FX trade or Forex Trading is actually the trading of currencies from different countries against each other.Forex or FX is simply an acronym for Foreign Exchange.
To illustrate more on this, the currency in circulation in most European countries is known as the Euro (EUR) while the US Dollar (USD) is been used in United States.
An example of how the forex market works is to buy US Dollar while simultaneously selling the Euro. This is called going long on the USD/EUR.
How Does Forex Trading Work?
Fx or Forex trading is mostly done through a market maker or a broker. You as the forex trader has control and choice over the currency pair that you like to exchange in value and also place a trade accordingly through the market maker.
Hence, if you had purchased 1,000 USD in January of 2017, it would actually cost you around 1,200 Euros.
Throughout the year the USD value vs. the Euro value decreased. Going by this, the 1,000USD you bought at the beginning of the year is now worth 1,300 Euros which is no worth $1,200 U.S. Dollars which occurred If only you had chosen to end your trade at that point, you would make a gain of $100 in the transition.
Forex trades or FX can also be placed through market maker or broker you trust.
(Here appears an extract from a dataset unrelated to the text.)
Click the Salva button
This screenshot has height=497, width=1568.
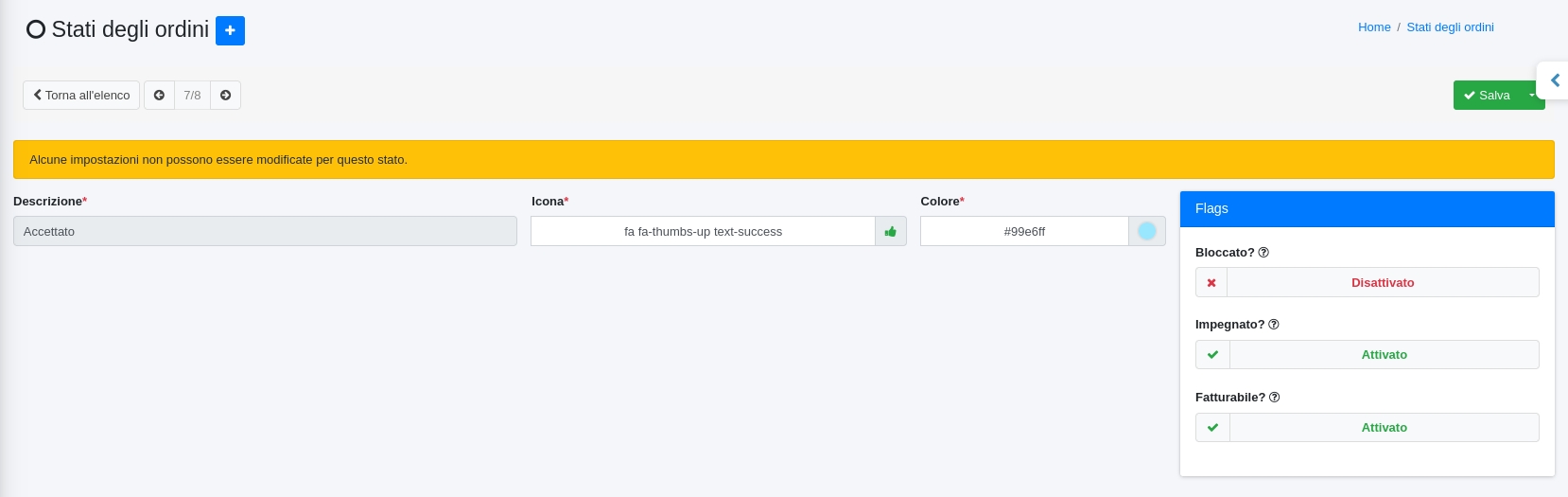click(1487, 95)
The actual orders are placed with just a few clicks of a mouse.
Then the broker passes the order along to a partner in the Interbank Market to fulfill your request, these also happens also when you choose to close the trade, instructions from you are passed through the broker down to the Interbank Market which credits your trading account with the gain or loss from the transition.
All this numerous steps can occur literally within a few seconds.